Excerpted records:
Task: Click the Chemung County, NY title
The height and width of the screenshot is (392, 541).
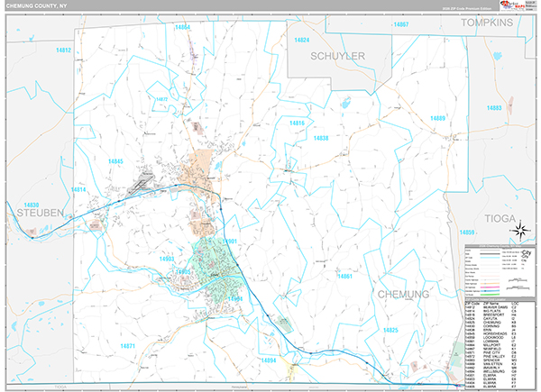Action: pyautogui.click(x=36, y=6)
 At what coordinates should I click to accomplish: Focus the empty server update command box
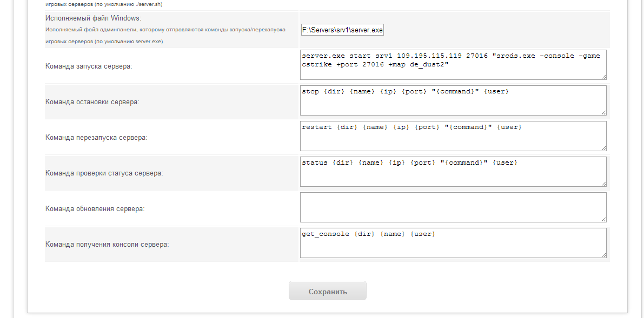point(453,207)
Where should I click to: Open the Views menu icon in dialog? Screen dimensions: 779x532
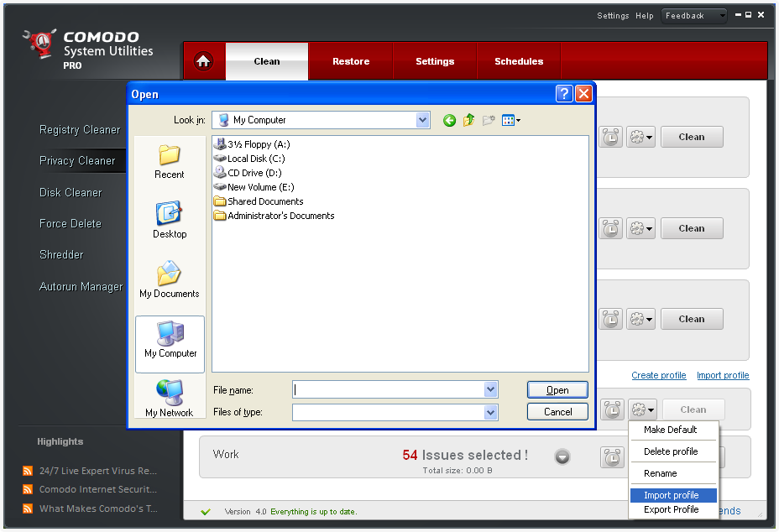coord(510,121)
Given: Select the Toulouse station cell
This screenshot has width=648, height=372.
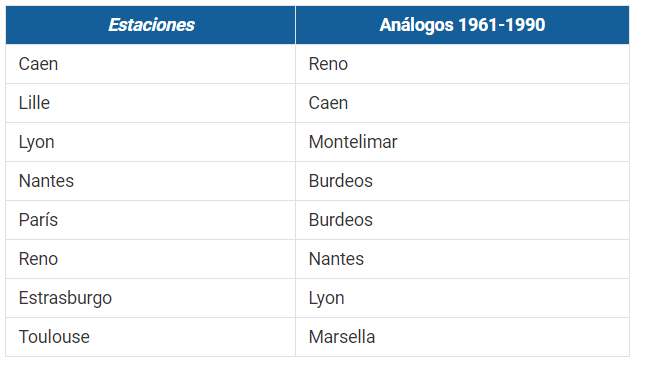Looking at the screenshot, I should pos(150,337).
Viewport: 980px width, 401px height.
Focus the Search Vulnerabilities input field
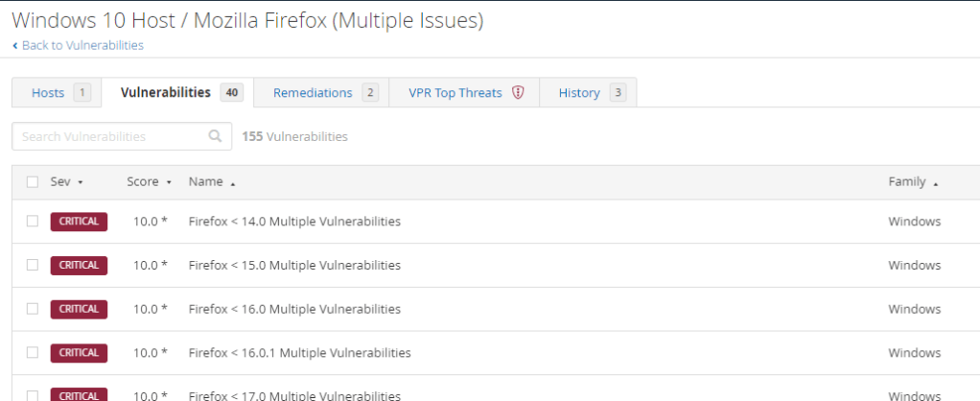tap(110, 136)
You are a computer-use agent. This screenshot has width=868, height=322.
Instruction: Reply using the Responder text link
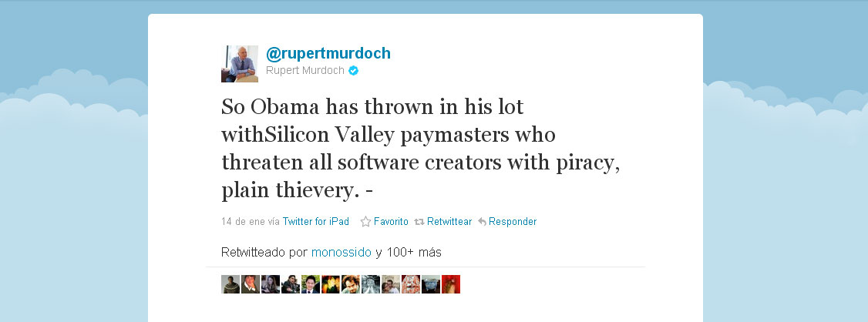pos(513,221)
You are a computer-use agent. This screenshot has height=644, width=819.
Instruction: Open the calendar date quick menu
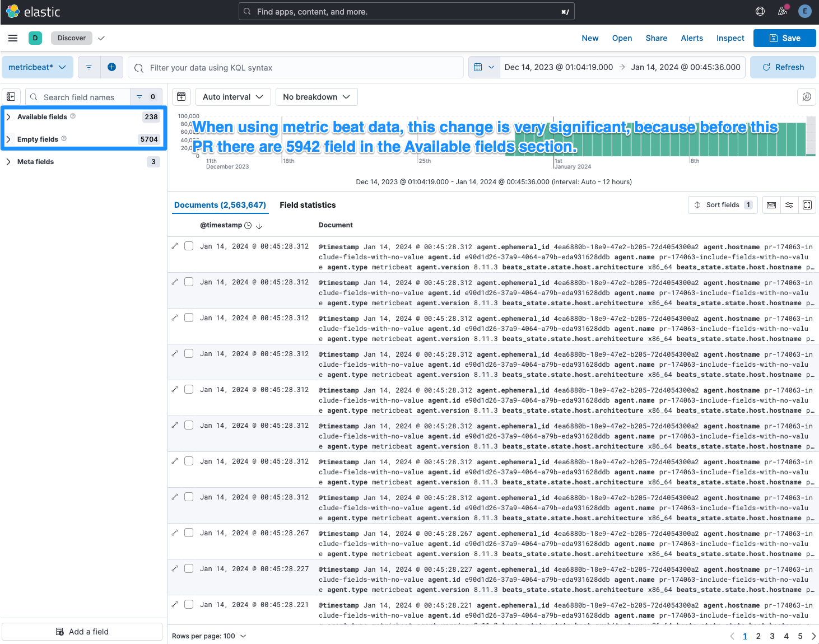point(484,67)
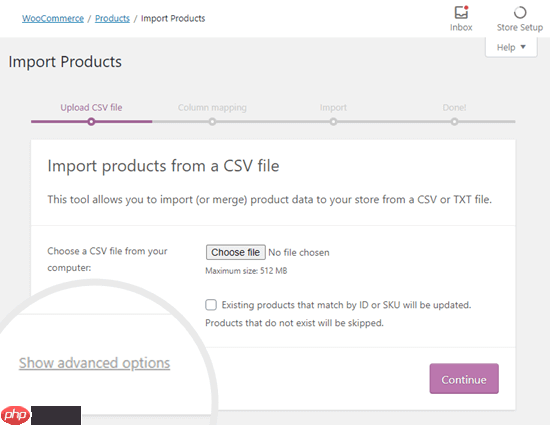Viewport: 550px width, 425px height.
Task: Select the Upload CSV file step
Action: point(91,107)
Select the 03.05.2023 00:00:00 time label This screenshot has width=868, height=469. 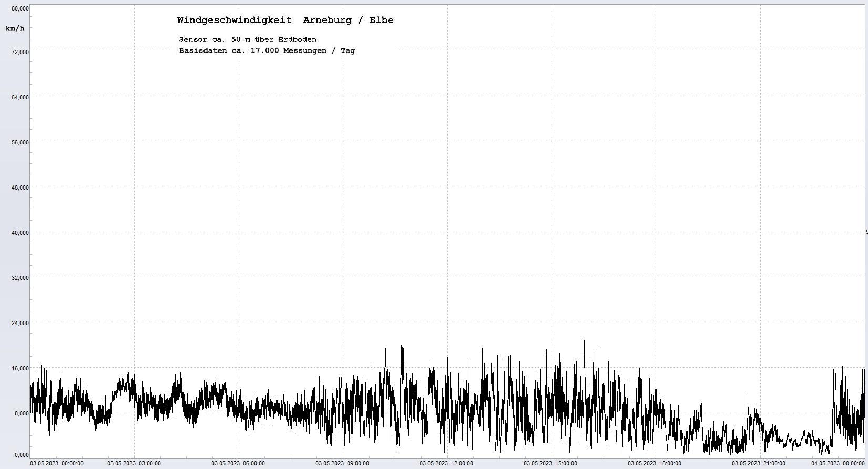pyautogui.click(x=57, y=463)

Your instructions: Using the data above, count every line that contains the word "agent", then give the count and nothing more.

Answer to the problem: 2